PROBLEM: Using the data below, print exactly the line with "This screenshot has", the line with "Viewport: 1893px width, 932px height.", and every line between them, but none of the pictures.

DATA:
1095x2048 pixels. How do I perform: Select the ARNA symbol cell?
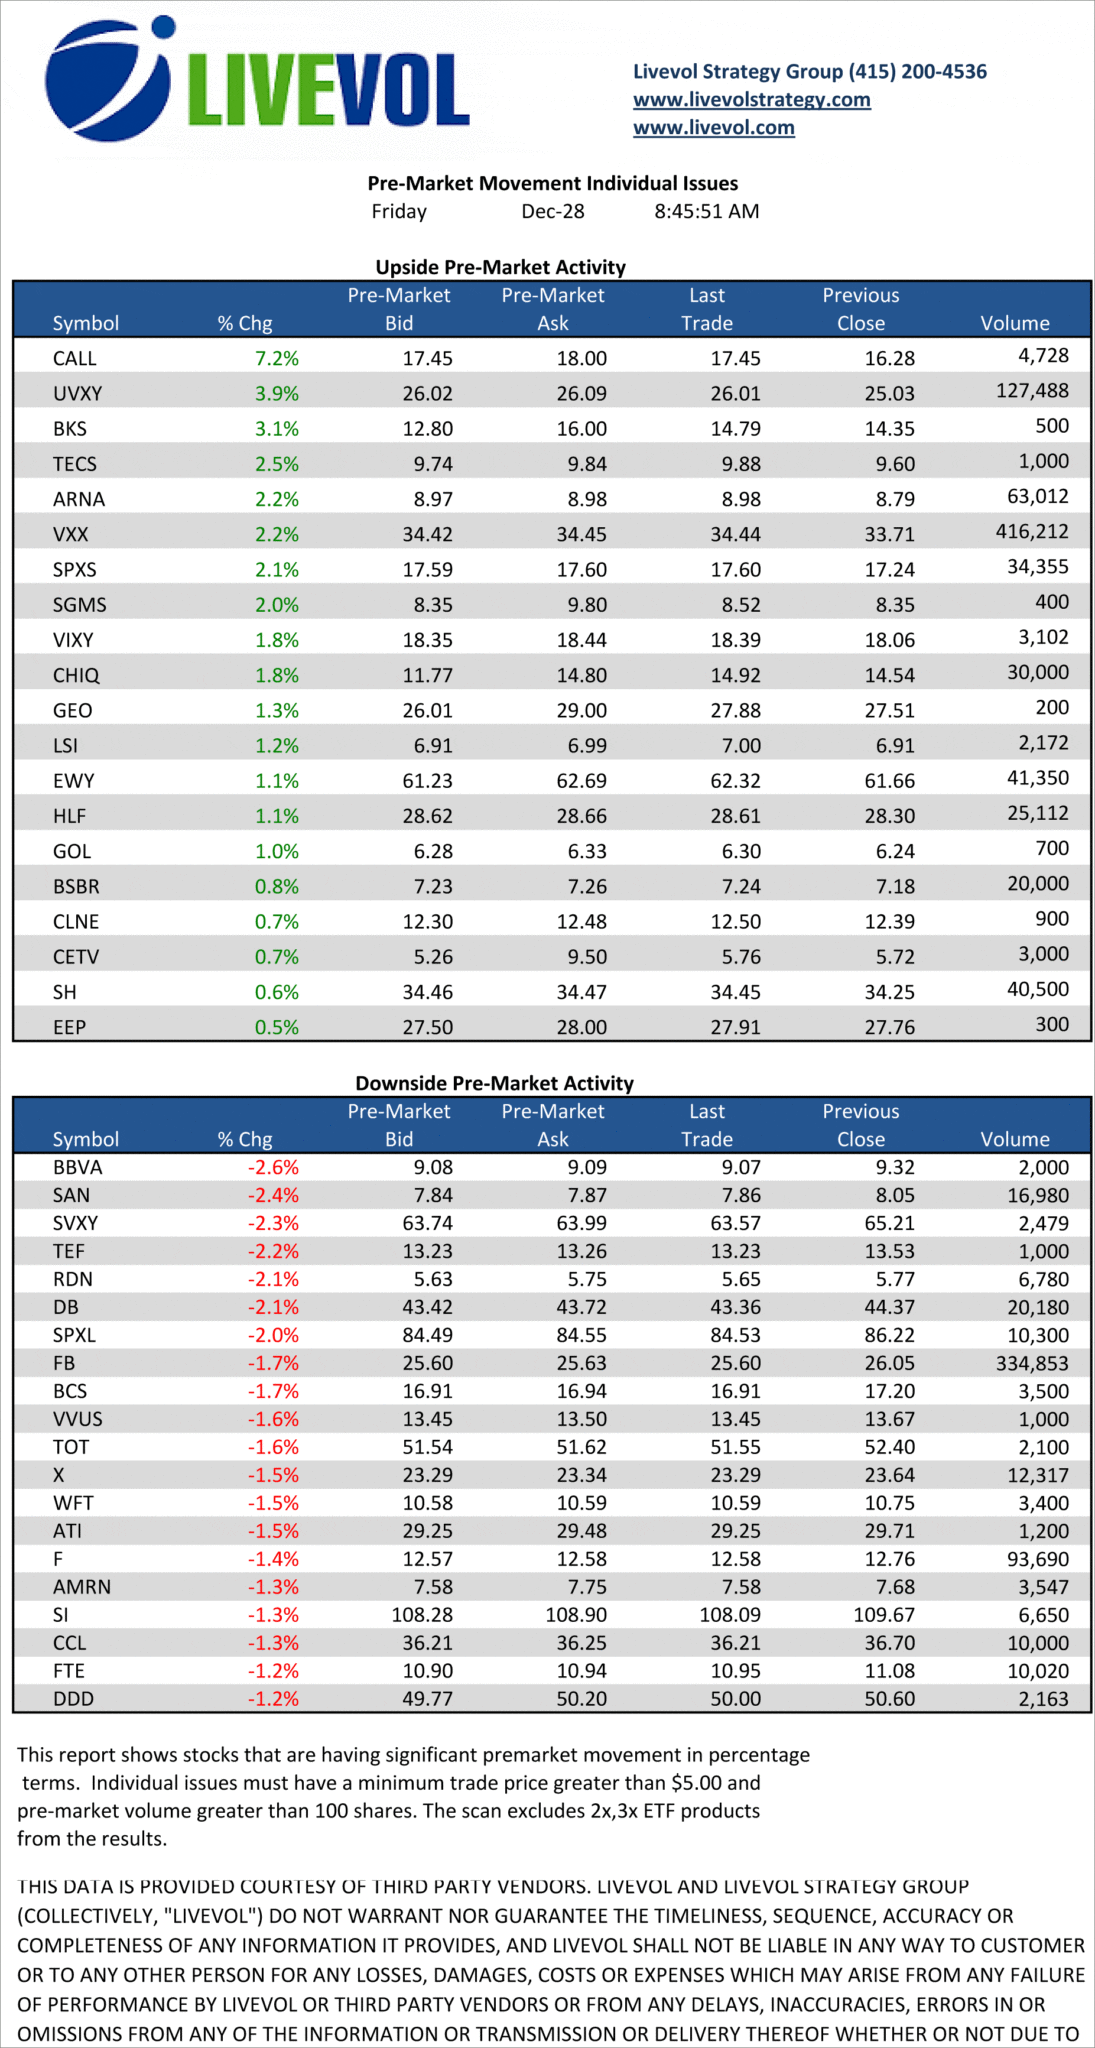pos(79,499)
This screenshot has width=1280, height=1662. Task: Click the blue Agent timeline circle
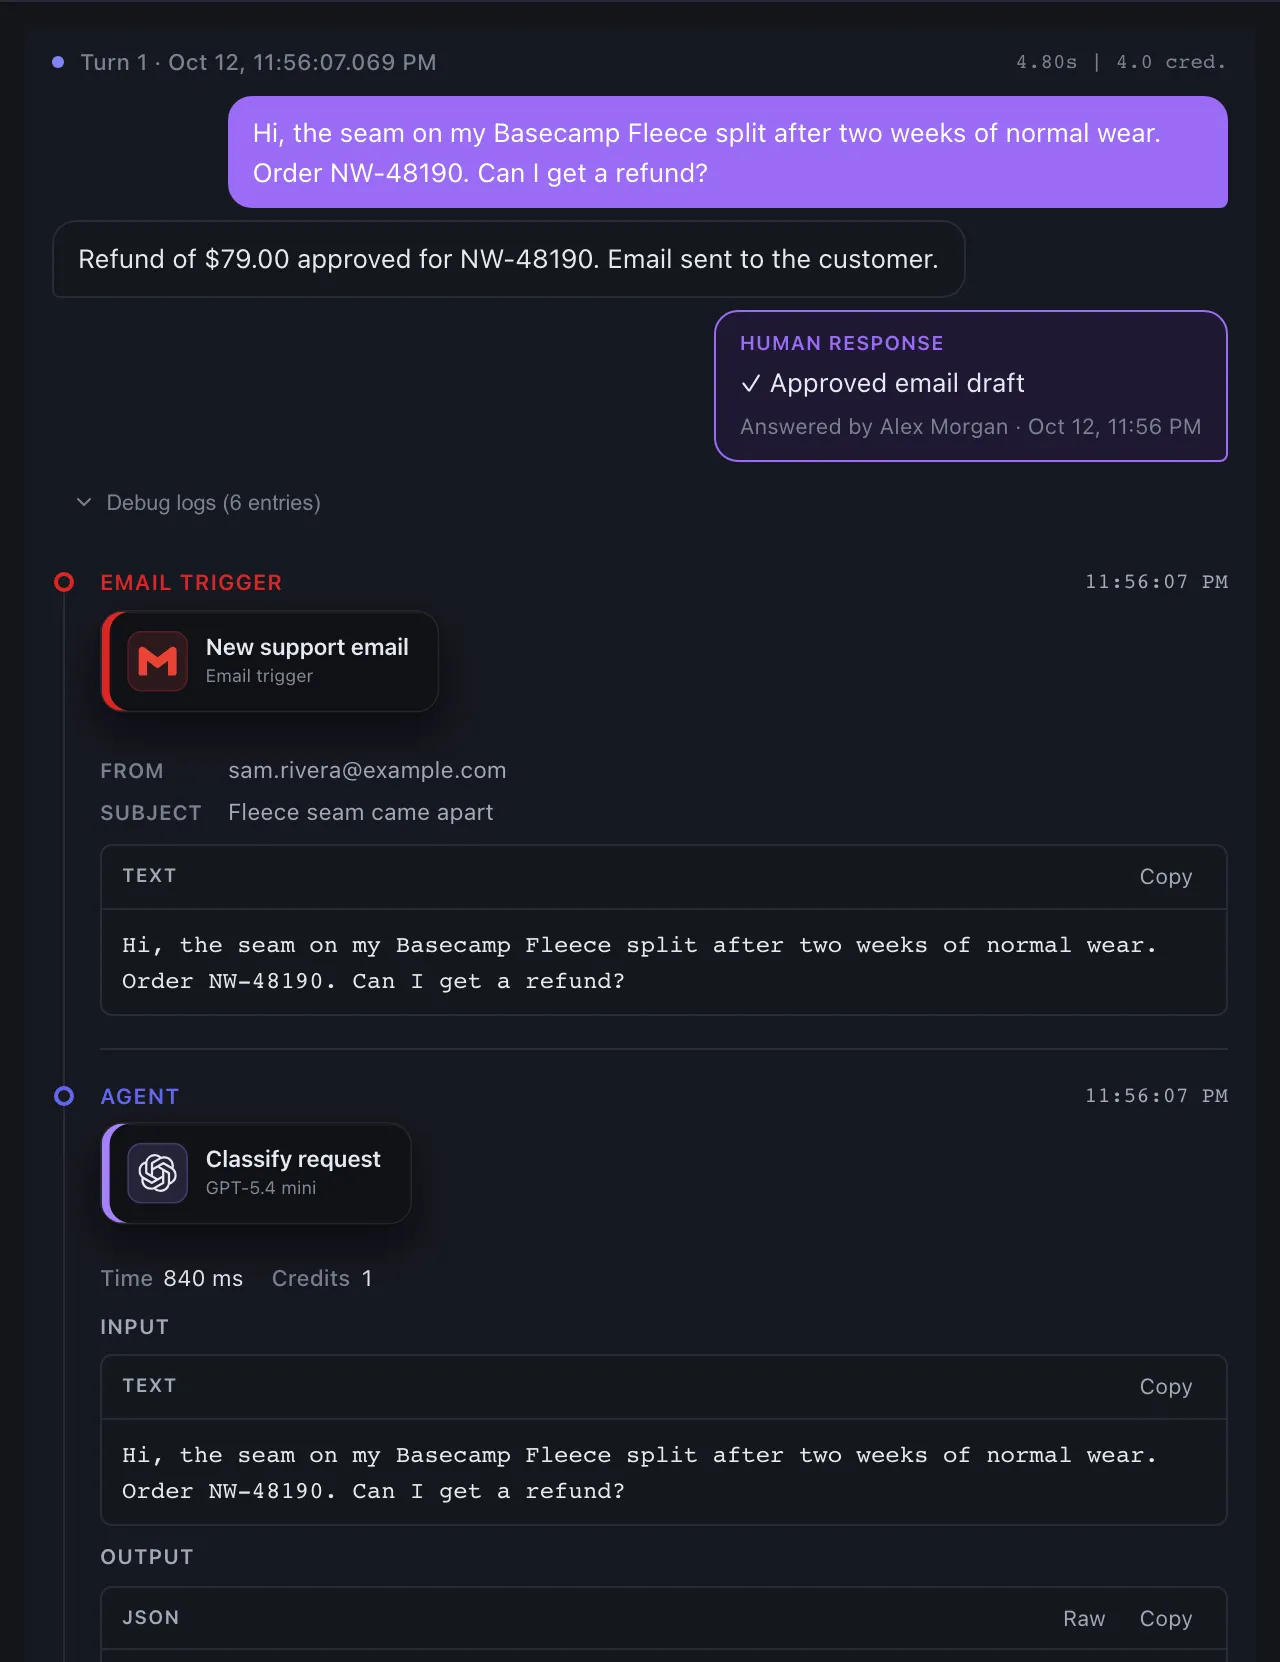pyautogui.click(x=64, y=1096)
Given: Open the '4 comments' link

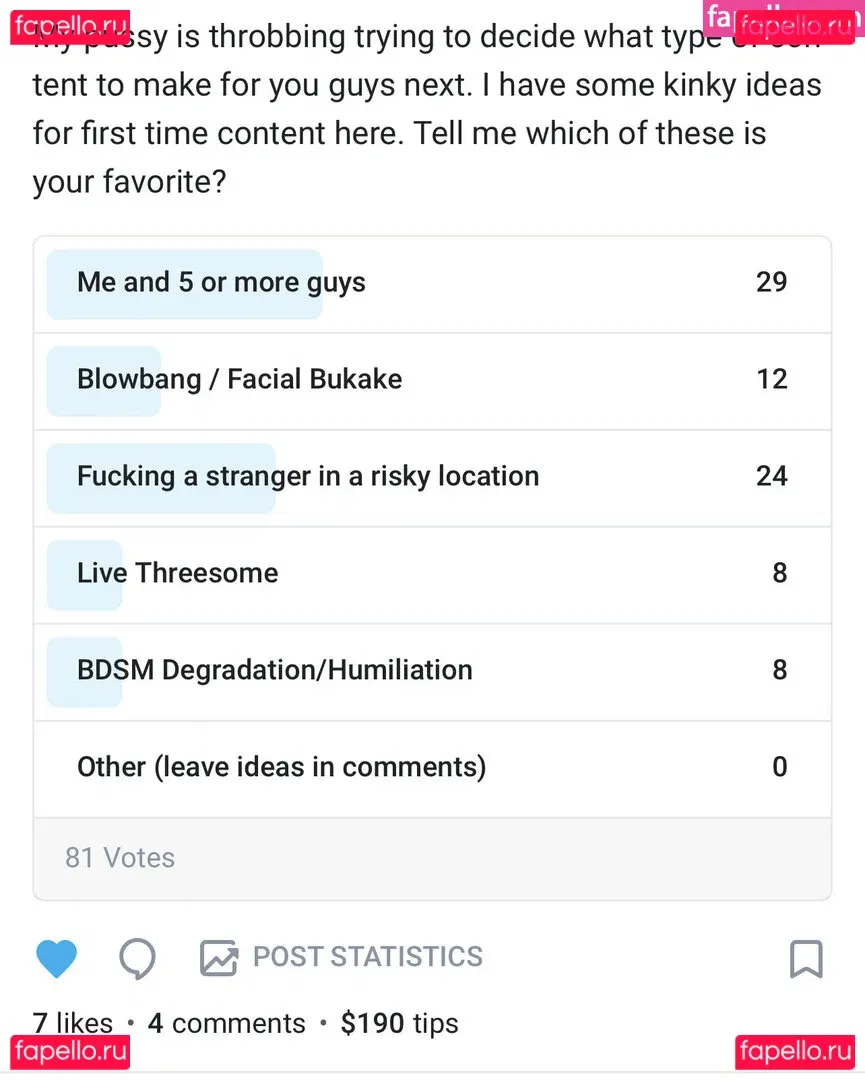Looking at the screenshot, I should pos(227,1023).
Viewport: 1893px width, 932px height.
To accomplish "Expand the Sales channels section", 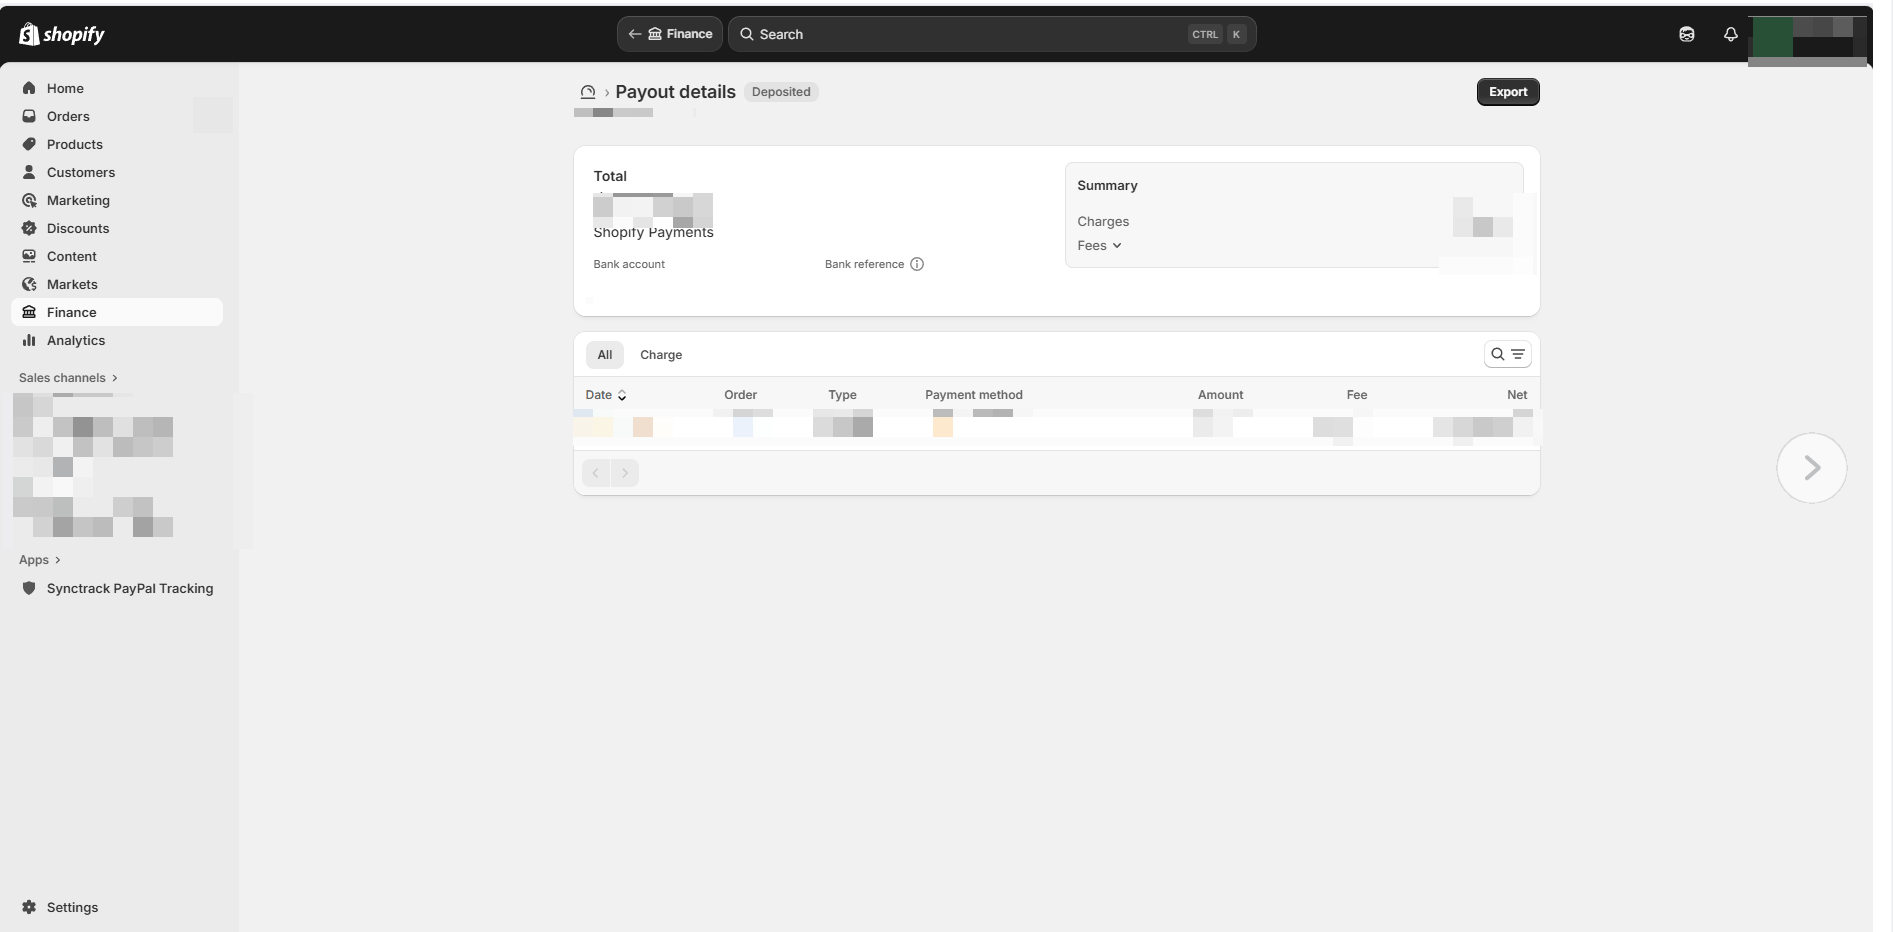I will (x=68, y=378).
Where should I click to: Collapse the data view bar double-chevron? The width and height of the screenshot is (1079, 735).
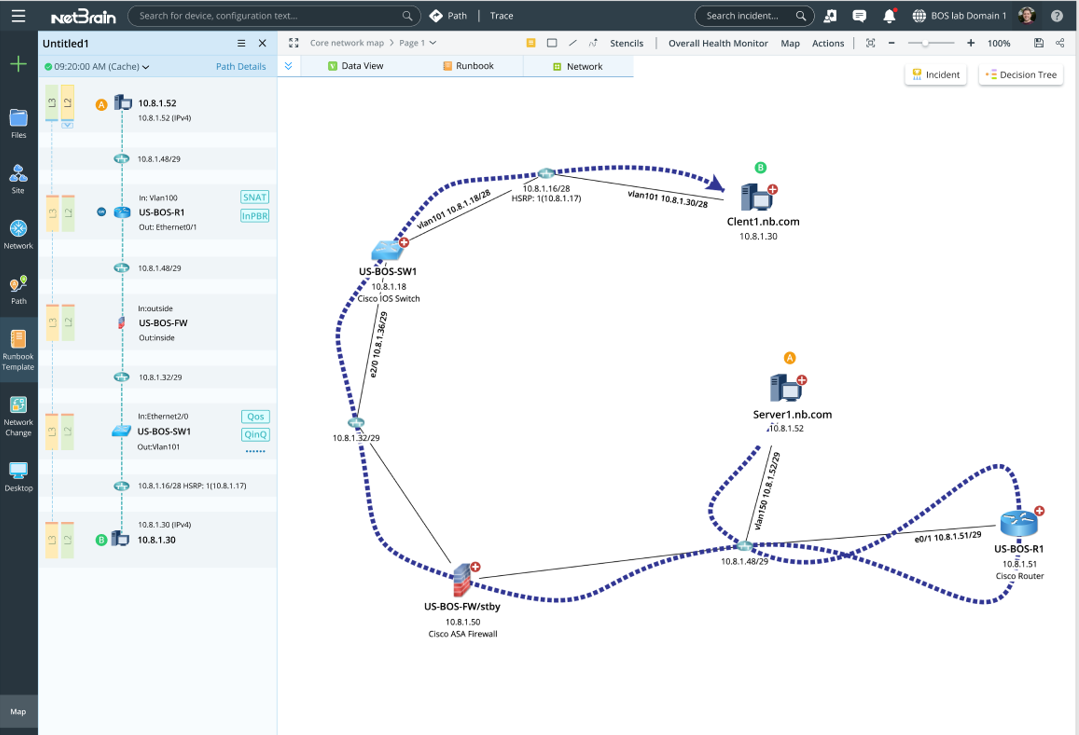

EXERCISE ANSWER:
This screenshot has width=1280, height=1662. Task: Click the blue Agent timeline circle
pyautogui.click(x=64, y=1096)
Given: Open the '4 comments' link

Looking at the screenshot, I should pos(227,1023).
Viewport: 1893px width, 932px height.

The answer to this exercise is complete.